The night before our departure from Plainville, I called Dad's home. A woman answered (his wife, Dorothy) and I asked to speak to Charles Upton. While inwardly scared senseless, I was grown up and proud of myself as I forthrightly told him, “This is Diane. Donna and I will be there tomorrow.

Okay,” he replied.

That brief conversation was the first of many years of catching up and getting to know each other.

An Oklahoma Odyssey

We left Plainville the next morning with the same 1958 road map that Grandma and Grandpa had used when they visited Oklahoma over a decade before. We didn’t know about interstate driving that would have cut our trip considerably. They didn't exist on the map! It took us about ten hours driving small county roads going through many little towns with funny names like Sapulpa.

With many miles and hours before us, Donna and I talked of all we would ask him and wondered why he had stayed out of our lives for so long, not even a phone call. The questions we talked about asking were pointed and somewhat disrespectful, I think. But, as our destination was soon before us, we each lapsed into our own private thoughts and became anxious. Many what ifs.

Diane's first photo of her father Charles Upton
[Author's note: Donna reminded me that our sisters road trip was much more stressful than I remembered. She recalled that we fought like cats and dogs and at one point I pulled over to the side of the highway and told (ordered?) her to get out. She flatly refused.]

We pulled up into the drive of Dad's home. The front door swung open and a ten-year-old boy greeted us with an Oklahoma drawl, "Hi! I got sisters." In that moment, Donna and I learned that we had a half-brother.

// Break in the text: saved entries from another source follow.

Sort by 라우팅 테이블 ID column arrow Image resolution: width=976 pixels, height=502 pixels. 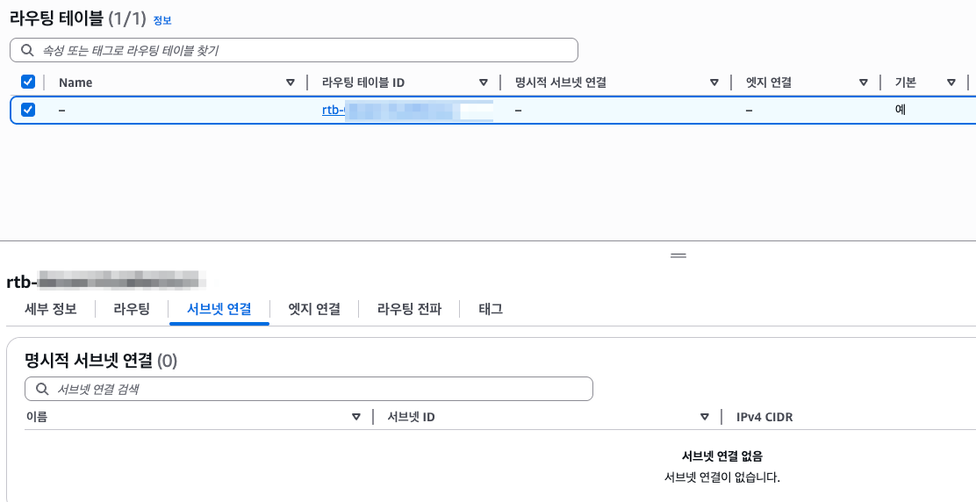pyautogui.click(x=483, y=82)
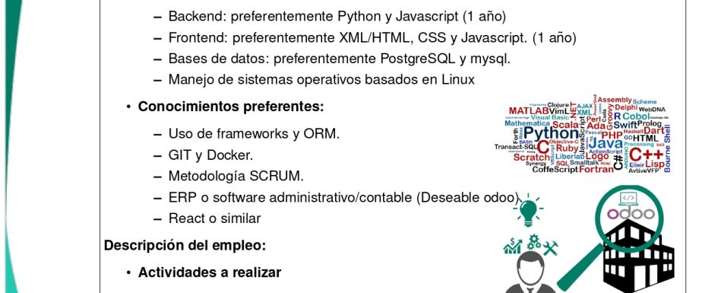718x293 pixels.
Task: Click the Actividades a realizar bullet
Action: click(209, 272)
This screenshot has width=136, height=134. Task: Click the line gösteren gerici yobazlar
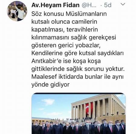(66, 45)
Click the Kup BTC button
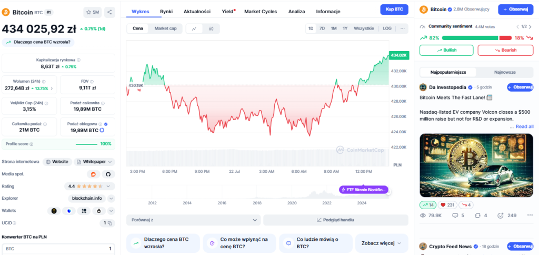Viewport: 539px width, 255px height. (394, 9)
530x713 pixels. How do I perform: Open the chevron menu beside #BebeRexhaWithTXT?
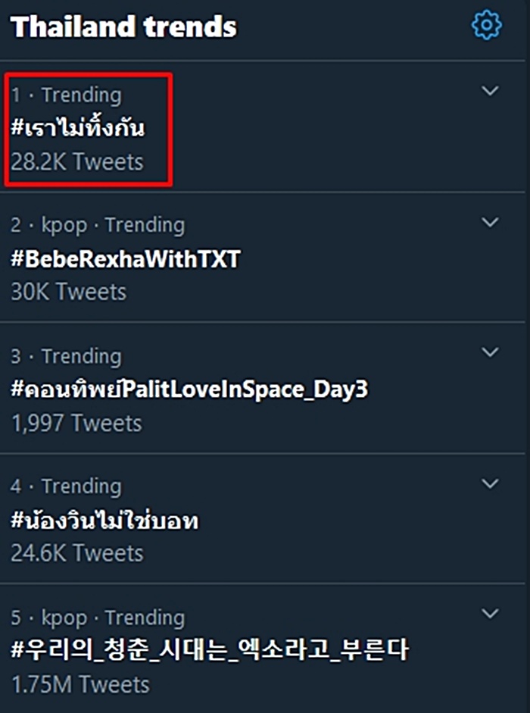coord(491,222)
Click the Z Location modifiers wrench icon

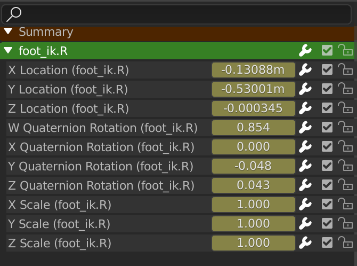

Dad was quiet as he hugged us both, and brought us out of the muggy heat into his air conditioned home. He laughed when he saw the outdated map we used to navigate our way from Kansas.

We were in Muskogee among family that had known us when we were very young. Most of our hard questions fell by the wayside as we were swallowed among new family and somewhat new culture (the South, Oklahoma style with fried food three meals a day).

Making Up For Lost Time
Over the course of the next ten years Dad came to visit me in Kansas and Donna in Colorado and we traveled to Oklahoma. Each time I found the questions easier and gleaned more information.

Diane, James Upton "an old man"
and Donna
My first family history question to him was, “Tell me about your Dad.

His quick somewhat irreverent reply was, “He was an old man that died.

I asked him if that was what he wanted me to tell his granddaughters about him. He answered as best he could. To be fair, Grandpa James Upton was an old man that died. Grandpa Upton was born in 1877 and my dad was born in 1930. Dad was the first child from the second marriage. So, to him, his dad was an old man that died.

Over the course of the next many years there were a lot of opportunities to visit with dad about family history. He shared what he knew but it often ended with his, “I don’t know.

The closest Dad and I became was during the last six weeks of his life. He had a five-year battle with cancer and his mortal journey was ending. He was young, only 63.

We had talked about afterlife and our vision of what it would be. He was stubborn in his belief and I was positive in mine. As the time became close he was in his recliner chair (where he’d been for the past eight months) and kept looking up to the corner of the living room ceiling.

Who is that?” he asked.

Who?” I replied.

Up there, all of those people," he answered.

Dad, that’s your people, all of those I’ve asked you about. You don’t think you’ll go to God without your family gone before to take you to meet Him do you?

I think it brought him a sense of peace and there were more contemplative moments that last week. For both of us.